Anti-strike Decree undermines Fiji’s kitemarks
The military dictatorship that runs Fiji has responded to the prospect of a strike over pay in the wood chip industry by reclassifying it – as well as public services like local government, fire and the airports – under the Essential National Industries Decree (ENID), preventing unions from representing their members in the industry. That breaches two of the fundamental conventions of the International Labour Organisation (ILO): workers’ the rights to freedom of association and collective bargaining.
The action by Fiji’s government, announced by the Attorney General on 18 December, is a slap in the face for the governments who have fallen for Prime Minister Bainanarama’s claim to be restoring democracy, and it could pave the way for Fiji’s export industries to lose their ethical kitemarks.
Despite not being formally announced yet, employers at several wood companies were clearly in the know about the extension of the Decree, announcing a 10% wage increase to ‘compensate’ workers for taking their rights away – less than they were seeking by using those rights.
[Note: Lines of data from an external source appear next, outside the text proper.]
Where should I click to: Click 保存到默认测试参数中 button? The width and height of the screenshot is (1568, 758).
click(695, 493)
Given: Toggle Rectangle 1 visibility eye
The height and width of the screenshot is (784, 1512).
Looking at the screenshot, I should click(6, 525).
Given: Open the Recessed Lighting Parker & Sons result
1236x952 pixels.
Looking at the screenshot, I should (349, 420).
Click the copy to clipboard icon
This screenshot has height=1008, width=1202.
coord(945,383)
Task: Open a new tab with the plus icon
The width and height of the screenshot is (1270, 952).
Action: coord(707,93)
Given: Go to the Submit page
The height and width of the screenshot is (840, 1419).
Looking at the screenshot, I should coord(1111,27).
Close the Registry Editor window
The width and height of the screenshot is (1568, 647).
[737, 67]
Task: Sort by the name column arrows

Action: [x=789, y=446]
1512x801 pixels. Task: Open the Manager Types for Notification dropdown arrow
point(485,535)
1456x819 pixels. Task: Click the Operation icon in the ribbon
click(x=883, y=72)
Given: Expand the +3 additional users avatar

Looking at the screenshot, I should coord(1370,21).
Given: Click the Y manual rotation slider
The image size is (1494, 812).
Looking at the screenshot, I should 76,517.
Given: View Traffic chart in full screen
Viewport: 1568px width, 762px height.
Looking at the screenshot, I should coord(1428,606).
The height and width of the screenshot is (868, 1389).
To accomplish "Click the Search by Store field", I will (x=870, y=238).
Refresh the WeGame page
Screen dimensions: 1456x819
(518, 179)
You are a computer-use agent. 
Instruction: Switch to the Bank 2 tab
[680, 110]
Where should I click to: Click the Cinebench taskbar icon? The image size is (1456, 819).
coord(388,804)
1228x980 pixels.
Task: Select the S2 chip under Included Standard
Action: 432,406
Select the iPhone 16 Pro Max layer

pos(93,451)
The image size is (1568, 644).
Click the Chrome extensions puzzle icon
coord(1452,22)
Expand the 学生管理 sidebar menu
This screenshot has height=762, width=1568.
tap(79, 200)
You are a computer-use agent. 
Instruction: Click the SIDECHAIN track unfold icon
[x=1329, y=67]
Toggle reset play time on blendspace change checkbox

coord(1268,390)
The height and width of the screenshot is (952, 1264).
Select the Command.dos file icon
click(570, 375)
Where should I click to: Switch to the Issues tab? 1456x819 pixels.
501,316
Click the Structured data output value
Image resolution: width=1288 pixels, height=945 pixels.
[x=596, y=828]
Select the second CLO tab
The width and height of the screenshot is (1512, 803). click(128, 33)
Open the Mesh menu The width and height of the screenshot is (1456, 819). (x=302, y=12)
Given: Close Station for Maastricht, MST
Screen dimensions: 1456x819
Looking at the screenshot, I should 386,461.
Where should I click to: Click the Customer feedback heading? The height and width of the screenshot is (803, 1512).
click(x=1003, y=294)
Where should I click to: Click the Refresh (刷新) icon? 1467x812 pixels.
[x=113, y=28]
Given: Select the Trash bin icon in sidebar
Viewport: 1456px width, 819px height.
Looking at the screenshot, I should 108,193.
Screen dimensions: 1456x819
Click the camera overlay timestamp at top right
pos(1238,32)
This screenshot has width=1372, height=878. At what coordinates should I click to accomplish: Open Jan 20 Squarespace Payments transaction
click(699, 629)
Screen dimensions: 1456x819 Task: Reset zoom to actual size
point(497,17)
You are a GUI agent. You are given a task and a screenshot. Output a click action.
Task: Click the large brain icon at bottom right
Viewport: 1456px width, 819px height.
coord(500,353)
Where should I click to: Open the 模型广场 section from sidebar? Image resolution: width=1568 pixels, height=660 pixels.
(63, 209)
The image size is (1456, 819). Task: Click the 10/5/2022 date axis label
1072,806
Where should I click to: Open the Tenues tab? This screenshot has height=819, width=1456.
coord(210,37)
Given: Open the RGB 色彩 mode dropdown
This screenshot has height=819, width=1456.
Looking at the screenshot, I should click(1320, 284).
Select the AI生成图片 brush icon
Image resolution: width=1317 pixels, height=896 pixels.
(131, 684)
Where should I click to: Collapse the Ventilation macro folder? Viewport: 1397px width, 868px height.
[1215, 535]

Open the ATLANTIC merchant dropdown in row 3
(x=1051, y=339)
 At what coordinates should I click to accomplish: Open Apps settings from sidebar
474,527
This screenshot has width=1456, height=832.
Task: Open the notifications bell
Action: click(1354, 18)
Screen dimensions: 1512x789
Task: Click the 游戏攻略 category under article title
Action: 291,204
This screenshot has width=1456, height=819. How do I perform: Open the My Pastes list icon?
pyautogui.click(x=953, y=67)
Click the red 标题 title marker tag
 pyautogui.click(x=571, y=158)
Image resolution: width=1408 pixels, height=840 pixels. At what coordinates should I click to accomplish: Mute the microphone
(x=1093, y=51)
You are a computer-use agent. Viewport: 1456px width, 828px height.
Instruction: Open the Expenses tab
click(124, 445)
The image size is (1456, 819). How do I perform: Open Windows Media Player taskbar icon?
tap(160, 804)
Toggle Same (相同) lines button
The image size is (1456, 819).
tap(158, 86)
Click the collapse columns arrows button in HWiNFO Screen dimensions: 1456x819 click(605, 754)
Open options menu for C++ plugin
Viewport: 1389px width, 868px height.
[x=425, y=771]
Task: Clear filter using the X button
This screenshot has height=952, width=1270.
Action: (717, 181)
A union strike ballot at Tropik Wood, interrupted by the announcement, was said to be on the brink of delivering an overwhelming vote for action despite employer claims of worker sabotage refuted by the union.
The original 2011 Decree – which covered industries like telecoms and hotels – was condemned by the ILO and more recently by Amnesty International, who have joined the international trade union movement’s call for a Commission of Enquiry into Fiji. The latest extension means that pretty much only sugar remains “non-essential”, and rumours are rife that it will be covered in the New Year. The timing means that the ILO Governing Body in March will be under increasing pressure to establish the Commission of Enquiry.
The extension of ENID to cover the wood chip industry should cause problems for the classification of wood chips under the Forest Stewardship Council, which requires adherence to the ILO fundamental conventions. And extending the Decree to cover sugar would surely jeopardise Fiji sugar’s Fairtrade status, too.